DATA SUPPLIED ▸
- - - -
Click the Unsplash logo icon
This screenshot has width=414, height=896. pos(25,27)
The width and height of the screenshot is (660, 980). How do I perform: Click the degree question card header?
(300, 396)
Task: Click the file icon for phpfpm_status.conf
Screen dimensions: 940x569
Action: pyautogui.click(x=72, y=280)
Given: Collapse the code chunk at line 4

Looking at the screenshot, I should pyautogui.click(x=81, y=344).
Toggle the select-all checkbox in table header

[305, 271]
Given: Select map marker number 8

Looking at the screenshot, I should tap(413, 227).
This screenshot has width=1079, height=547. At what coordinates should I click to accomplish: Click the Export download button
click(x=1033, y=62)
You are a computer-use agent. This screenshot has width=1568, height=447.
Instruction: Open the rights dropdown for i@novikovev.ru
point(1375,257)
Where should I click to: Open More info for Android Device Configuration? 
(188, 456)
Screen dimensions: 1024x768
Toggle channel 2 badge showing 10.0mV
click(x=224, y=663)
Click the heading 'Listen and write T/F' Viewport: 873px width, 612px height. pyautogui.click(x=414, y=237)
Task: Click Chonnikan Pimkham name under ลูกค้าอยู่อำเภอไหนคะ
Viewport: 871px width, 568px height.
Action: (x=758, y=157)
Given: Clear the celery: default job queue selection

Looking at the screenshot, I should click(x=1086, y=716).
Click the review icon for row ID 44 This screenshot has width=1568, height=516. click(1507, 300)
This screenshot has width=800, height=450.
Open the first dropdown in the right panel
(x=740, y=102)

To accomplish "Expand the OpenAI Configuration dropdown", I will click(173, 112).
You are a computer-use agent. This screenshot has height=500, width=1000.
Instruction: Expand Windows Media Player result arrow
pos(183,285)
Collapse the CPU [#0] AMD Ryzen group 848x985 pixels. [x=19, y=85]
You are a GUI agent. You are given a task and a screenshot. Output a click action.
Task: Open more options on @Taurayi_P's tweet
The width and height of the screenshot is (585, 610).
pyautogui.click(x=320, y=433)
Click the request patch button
- - - -
WHAT NEEDS TO BE DONE ▸
Look through the entries above. Copy out every line holding the word "agent".

EXERCISE OUTPUT ▸
You are a computer-use agent. This screenshot has width=1568, height=447.
You are a computer-use agent. This screenshot has height=500, width=1000.
You are a GUI agent. You are given a task and a screenshot. Output a click action.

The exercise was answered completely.